Exercise prompt
Lines from the listing that hold the string "will" are what you should return.
--- START ---
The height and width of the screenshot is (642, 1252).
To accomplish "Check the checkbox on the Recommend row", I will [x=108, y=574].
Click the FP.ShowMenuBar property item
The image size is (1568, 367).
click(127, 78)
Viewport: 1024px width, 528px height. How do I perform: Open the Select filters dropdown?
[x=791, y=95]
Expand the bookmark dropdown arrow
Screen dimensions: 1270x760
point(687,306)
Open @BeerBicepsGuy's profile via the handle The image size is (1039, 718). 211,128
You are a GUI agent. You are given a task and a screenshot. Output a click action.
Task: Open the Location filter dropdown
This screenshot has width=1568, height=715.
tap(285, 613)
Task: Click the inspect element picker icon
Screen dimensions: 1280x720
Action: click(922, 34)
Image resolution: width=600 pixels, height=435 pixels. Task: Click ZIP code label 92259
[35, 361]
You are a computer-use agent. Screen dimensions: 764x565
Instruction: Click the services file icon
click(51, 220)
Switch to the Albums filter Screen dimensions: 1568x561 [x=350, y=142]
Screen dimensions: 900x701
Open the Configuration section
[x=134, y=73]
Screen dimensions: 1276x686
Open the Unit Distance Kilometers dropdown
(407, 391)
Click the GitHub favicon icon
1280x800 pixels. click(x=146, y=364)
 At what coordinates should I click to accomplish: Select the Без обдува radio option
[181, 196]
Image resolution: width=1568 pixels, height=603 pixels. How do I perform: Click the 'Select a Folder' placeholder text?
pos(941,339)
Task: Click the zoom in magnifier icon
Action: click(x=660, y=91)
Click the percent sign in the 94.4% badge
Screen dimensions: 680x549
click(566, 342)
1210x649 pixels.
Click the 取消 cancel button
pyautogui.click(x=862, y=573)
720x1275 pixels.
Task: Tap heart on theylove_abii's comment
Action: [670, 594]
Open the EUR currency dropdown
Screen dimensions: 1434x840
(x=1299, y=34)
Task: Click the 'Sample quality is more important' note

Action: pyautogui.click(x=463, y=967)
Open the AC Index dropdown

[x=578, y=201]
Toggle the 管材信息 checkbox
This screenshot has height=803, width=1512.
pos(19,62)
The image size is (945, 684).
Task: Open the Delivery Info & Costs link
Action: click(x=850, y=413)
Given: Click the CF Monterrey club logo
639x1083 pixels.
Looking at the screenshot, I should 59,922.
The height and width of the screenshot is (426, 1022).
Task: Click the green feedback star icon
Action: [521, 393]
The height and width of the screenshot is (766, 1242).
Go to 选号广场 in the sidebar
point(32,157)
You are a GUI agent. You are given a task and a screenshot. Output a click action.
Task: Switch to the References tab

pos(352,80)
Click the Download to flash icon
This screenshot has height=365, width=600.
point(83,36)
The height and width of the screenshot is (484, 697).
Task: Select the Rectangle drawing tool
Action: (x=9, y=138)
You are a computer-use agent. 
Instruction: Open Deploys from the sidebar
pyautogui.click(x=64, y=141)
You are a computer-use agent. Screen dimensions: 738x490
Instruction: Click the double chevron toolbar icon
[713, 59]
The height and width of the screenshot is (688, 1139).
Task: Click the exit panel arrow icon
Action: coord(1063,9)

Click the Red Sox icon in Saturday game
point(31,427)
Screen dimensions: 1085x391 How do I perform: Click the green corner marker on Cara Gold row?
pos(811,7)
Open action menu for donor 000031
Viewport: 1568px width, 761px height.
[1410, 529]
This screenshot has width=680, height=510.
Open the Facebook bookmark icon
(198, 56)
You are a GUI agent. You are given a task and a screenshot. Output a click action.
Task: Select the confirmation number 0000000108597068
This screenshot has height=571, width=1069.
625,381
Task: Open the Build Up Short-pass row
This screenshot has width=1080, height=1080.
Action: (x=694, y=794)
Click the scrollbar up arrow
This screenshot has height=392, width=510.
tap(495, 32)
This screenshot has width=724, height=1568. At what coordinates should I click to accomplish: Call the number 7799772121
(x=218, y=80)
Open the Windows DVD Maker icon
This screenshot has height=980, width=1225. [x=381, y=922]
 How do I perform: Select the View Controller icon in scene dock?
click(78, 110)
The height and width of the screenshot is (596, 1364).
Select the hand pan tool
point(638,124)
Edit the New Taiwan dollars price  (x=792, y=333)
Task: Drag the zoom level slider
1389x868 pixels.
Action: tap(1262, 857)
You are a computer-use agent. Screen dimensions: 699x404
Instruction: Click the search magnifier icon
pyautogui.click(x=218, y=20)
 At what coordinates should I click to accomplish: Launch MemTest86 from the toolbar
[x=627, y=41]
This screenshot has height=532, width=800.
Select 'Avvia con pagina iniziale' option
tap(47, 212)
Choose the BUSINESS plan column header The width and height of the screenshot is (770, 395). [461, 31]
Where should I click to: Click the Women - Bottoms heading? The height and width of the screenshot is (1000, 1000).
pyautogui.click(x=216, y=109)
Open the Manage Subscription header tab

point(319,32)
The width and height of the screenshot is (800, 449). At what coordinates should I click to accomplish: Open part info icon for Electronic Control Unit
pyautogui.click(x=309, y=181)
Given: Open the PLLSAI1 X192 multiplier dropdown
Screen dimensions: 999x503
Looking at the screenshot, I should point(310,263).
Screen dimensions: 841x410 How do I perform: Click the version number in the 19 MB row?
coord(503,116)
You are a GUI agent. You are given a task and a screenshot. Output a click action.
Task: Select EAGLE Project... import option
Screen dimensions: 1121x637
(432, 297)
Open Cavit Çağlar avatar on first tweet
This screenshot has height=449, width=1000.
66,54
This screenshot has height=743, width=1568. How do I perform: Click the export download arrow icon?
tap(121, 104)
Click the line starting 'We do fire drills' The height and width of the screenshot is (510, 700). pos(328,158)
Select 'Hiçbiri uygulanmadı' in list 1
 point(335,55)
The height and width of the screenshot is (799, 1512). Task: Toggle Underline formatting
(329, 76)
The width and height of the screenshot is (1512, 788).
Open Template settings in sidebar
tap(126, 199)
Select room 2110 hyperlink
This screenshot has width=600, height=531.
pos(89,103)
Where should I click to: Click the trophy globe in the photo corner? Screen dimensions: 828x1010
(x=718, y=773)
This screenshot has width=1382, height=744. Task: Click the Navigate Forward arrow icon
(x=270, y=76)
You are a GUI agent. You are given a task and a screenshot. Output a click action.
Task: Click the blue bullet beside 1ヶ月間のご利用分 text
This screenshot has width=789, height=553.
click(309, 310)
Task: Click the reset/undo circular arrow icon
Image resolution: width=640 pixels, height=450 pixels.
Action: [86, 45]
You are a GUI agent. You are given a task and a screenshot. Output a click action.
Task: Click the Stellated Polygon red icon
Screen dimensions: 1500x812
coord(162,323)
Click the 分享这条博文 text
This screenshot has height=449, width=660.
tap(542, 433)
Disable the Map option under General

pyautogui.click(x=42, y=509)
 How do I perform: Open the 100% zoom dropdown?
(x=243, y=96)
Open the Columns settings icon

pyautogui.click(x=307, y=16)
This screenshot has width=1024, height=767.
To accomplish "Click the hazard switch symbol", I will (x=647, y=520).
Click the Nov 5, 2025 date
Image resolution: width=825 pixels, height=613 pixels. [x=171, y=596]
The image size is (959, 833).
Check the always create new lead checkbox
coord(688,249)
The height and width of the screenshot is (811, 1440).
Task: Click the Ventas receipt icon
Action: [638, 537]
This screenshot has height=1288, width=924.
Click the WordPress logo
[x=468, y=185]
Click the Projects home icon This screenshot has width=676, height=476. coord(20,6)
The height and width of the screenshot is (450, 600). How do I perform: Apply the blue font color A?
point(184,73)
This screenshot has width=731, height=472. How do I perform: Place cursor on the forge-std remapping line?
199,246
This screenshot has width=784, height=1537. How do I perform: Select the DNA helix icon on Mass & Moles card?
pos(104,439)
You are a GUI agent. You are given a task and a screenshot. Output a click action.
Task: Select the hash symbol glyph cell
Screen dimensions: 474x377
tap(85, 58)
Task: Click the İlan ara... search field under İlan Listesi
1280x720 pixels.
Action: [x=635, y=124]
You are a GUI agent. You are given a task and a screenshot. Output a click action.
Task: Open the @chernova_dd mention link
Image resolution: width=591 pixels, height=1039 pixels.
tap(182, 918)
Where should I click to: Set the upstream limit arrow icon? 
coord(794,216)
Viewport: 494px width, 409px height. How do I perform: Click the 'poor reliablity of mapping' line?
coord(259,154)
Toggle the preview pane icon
--- END ---
Task result
To accomplish "Check the checkbox on the Recommend row", I will [x=108, y=574].
To accomplish "Click the hazard switch symbol", I will (x=647, y=520).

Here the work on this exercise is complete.